A collaborative approach
Russell N. Olmsted, MPH, CIC, director of infection prevention and control at Michigan-based Trinity Health, an integrated delivery network with 85 acute care hospitals in 22 states, was a member of the team that developed AHRQ's CAUTI prevention tools, including those used by North Shore University Hospital.
Trinity participated in AHRQ's nationwide “On the CUSP: Stop CAUTI” program, which included 1,200 hospitals in 42 states and ran from 2011 to August 2015. The collaborative focused on the acute care setting, aiming to make decreased CAUTI rates sustainable in the long term by fostering a culture of safety.
In addition to a 7% drop in the use of catheters, the collaborative’s participating hospitals reported a 32% drop in their CAUTI rates, what Olmsted calls “pretty impressive.”
A key component of the program, he says, was to study catheter use in emergency departments. Not only did the collaborative study the initial need for a Foley in the ED, but also what happens when the patient gets transferred to the ICU or patient floor.

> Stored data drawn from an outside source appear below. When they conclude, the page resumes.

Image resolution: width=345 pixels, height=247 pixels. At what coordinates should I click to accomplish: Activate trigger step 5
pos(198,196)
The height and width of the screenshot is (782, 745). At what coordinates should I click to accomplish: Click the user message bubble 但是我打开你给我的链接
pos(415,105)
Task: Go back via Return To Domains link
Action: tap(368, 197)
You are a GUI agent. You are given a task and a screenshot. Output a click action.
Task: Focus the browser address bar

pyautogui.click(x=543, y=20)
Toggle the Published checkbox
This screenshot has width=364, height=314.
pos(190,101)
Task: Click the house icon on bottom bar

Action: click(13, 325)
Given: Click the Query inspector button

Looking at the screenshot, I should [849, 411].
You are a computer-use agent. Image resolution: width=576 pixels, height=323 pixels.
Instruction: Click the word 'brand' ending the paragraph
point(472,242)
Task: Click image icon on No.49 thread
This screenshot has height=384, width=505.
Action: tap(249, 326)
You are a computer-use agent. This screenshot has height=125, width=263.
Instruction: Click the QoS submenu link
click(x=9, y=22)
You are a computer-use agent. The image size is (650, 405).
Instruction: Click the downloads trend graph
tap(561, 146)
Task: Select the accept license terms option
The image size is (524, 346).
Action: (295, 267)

“When patients move from the emergency department to inpatient, we want emergency teams to assess whether the patient still needs the device. If not, then we want them to discontinue it before transporting,” Olmsted says. Doing so directly impacts the potential for CAUTIs to arise.
At Trinity, Olmsted says CAUTIs have been on the radar for quite some time and are included in the monthly systemwide measurement scorecard. While some hospitals perform better than the CMS recommended rate, others have missed the target at times, he says, drawing attention to the need for CAUTI prevention.

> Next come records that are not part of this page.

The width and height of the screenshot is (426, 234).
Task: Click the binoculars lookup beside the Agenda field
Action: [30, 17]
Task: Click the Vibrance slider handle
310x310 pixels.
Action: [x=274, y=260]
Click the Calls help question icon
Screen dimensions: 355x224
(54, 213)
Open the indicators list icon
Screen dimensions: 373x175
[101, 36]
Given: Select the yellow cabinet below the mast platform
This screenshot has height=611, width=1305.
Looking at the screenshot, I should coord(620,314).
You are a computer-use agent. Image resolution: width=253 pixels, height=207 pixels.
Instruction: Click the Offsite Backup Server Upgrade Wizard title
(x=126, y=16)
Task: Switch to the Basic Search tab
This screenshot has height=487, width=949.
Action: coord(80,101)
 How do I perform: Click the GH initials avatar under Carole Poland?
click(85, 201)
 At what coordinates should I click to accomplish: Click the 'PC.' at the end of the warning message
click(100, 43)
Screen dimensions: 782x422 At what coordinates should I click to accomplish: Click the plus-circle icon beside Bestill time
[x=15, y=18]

Olmsted says a change across the healthcare system is the elevation of nurse input on Foley removal. “Catheters are a nurse-centered device and, therefore, they should be empowered to remove it,” he says. Trinity’s executives have made this shift clear so that nurses feel supported and won’t be critiqued by other clinicians.
The health system also is in the process of integrating the American Nurses Association’s CAUTI Prevention Tool into its EMR system, but have found it challenging, as the system has numerous EMR programs. “We have a workgroup trying to incorporate logic from the ANA tool across Epic, Cerner, and other platforms,” he says.
Olmsted expects a larger shift in the healthcare industry away from the thought that “catheters are innocuous.” People now recognize, he says, that catheters “carry significant risk.” In addition to potential for infections, catheters can keep a patient bedridden, which can lead them to experience deconditioning of muscles and delirium. “The longer a patient lies around, the more challenging it is for clinicians to get them back up and normal,” he says.
The first 48 hours
Cheryl Christ-Libertin, DNP, RN-BC, NE-BC, CPNP-PC, is evidence-based practice coordinator at Akron Children’s Hospital in Ohio, which has nearly 800,000 patient visits each year to the hospital’s two campuses and network of locations. She learned through her organization’s CAUTI prevention project that the length of time the catheter is in place is the strongest predictor for CAUTI.
In 2012, she and the hospital’s infection control manager started a pilot study in the burn unit. Using the six-step Rosswurm and Larrabee model to develop evidence-based guidelines for implementing the prevention bundle, the pilot study reported significant results for 2013, including reducing catheter days by about 75% and reducing infection incidence by more than 90%. The unit also was able to sustain a CAUTI rate of zero for all of 2015, according to Christ-Libertin.